■ **Passage**:
The Orthodox Church is an Historic Church

 

Are you interested in Orthodoxy?

You are not alone. Each year the number of Western Christians finding a secure, stable and transforming life in Orthodoxy is growing. The British Orthodox Church is made up almost entirely of converts from a wide range of Christian backgrounds, other religions and no faith at all. We have all come together to find the fulness of the Christian life in Orthodoxy.

We are very glad that you have taken the time to visit our website and we hope that these resources will help you understand a little more of what Orthodoxy is all about, experience something of our spiritual life, and even discover how you can be a part of real Christianity for yourself.

Orthodoxy has so much to offer the modern world. It has a stability of faith and doctrine that rejects our preoccupation with the immediate. Orthodoxy does not change its moral base to reflect the mores of those around us, rather it demands that we ourselves be transformed day by day. So the practice of any form of homosexuality, or indeed the practice of heterosexuality outside marriage, is not condoned. There is no agitation for the ordination of women. The Bible remains the central pillar of Church teaching, and the traditional doctrines about Christ are vigorously defended. Our life in the Church has the aim of transforming us, we do not seek to make the Church merely reflect our own spiritual mediocrity.

■ **Available data**:
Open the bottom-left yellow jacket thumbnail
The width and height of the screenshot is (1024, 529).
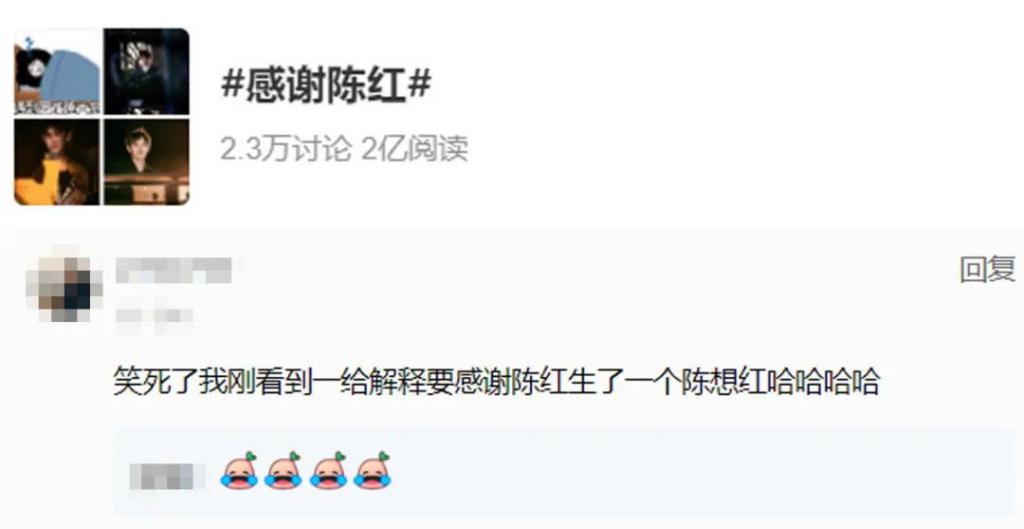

■ **Your tasks**:
1. In the text on Orthodoxy, copy everything from "We are very" down to "Christianity for yourself.".
2. According to the text on Orthodoxy, why does Orthodoxy not change its moral base to reflect the mores of the people around it?

■ **Answers for the exercise**:
1.
We are very glad that you have taken the time to visit our website and we hope that these resources will help you understand a little more of what Orthodoxy is all about, experience something of our spiritual life, and even discover how you can be a part of real Christianity for yourself.

2. Orthodoxy instead demands that its members themselves be transformed day by day. The aim of life in the Church is to transform them, not to make the Church reflect their own spiritual mediocrity.